Morphophysiological and Biochemical Responses of Zea mays L. under Cadmium and Drought Stresses Integrated with Fungal and Bacterial Inoculation

Cadmium and drought stress are the most destructive of the abiotic stresses with negative effects on both metabolism and photosynthesis. The present experiment aimed to analyze the impact of inoculation with Bacillus paralicheniformis and Trichoderma asperellum on the growth and antioxidant response modulation of maize (Zea mays L.), under drought and Cadmium (Cd) stresses.

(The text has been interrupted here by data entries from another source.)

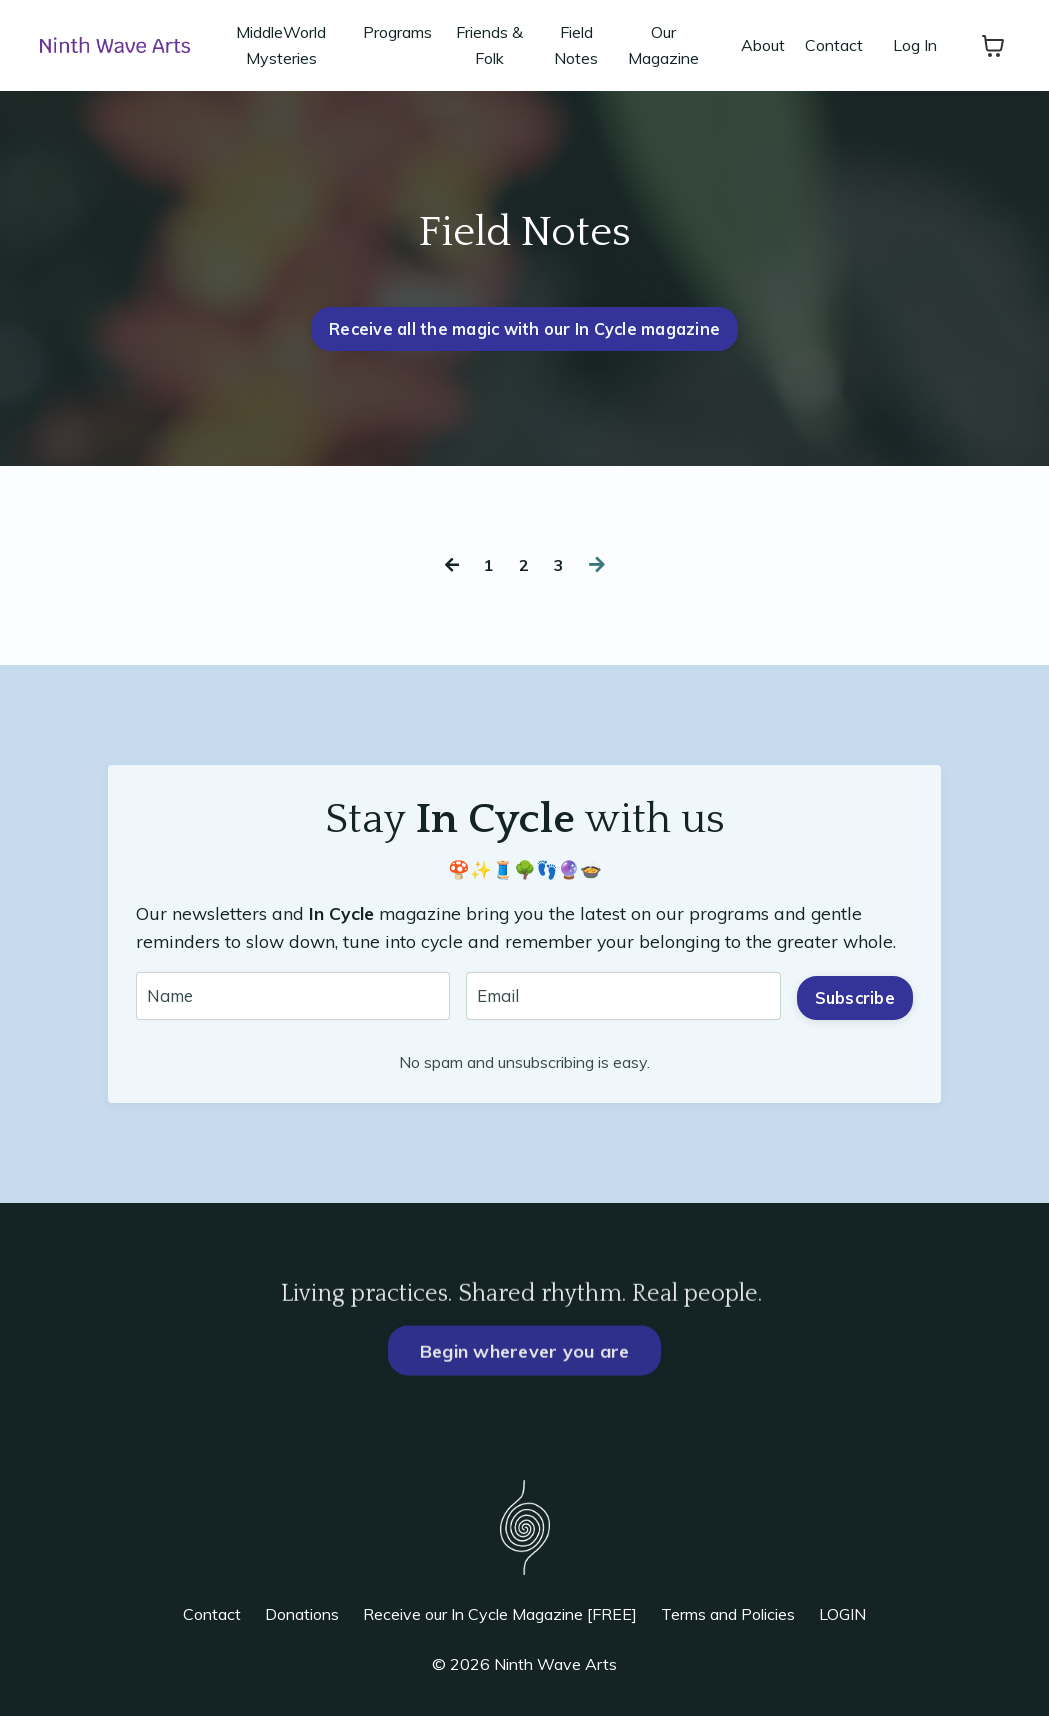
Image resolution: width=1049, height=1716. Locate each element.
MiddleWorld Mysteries (281, 45)
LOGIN (842, 1622)
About (763, 45)
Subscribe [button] (853, 998)
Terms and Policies (728, 1622)
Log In (915, 45)
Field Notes (576, 45)
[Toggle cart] (993, 46)
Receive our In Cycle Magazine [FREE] (500, 1622)
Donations (302, 1622)
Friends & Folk (489, 45)
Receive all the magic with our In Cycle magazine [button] (524, 329)
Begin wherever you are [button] (525, 1407)
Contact (834, 45)
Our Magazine (663, 45)
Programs (397, 32)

Regarding plant biomass analysis, fungi inoculation increased leaf dry biomass significantly (11.92%) towards uninoculated ones. The leaf area was affected significantly by bacterial application, 12.15% more than the control. A significant trend (drought+ Cd stress) was observed between fungi-inoculated maize leaves (15.07 & mu;mol/g FW) and bacterial-inoculated leaves (18.71 & mu;mol/g FW) regarding the malondialdehyde quantity. Furthermore, the activities of superoxide dismutase were notably higher (9.63-40.88%) in microorganism-inoculated roots. Similarly, under drought + Cd stress, peroxidase demonstrated a higher activity under bacterial inoculation than fungal ones (92.11% more). The maximum translocation factor was observed in the uninoculated group (under Cd stress), while the bioconcentration factor under drought stress showed a significant increase by microorganisms. The maximum relative water content under bacterial inoculation (82.66%) was achieved. The fungi and bacterial inoculation minimized Cd accumulation in the leaf significantly under drought and drought + Cd stress. Generally, the microorganism inoculation positively and partially maintained the plant's performance, despite the presence of drought and Cd stress.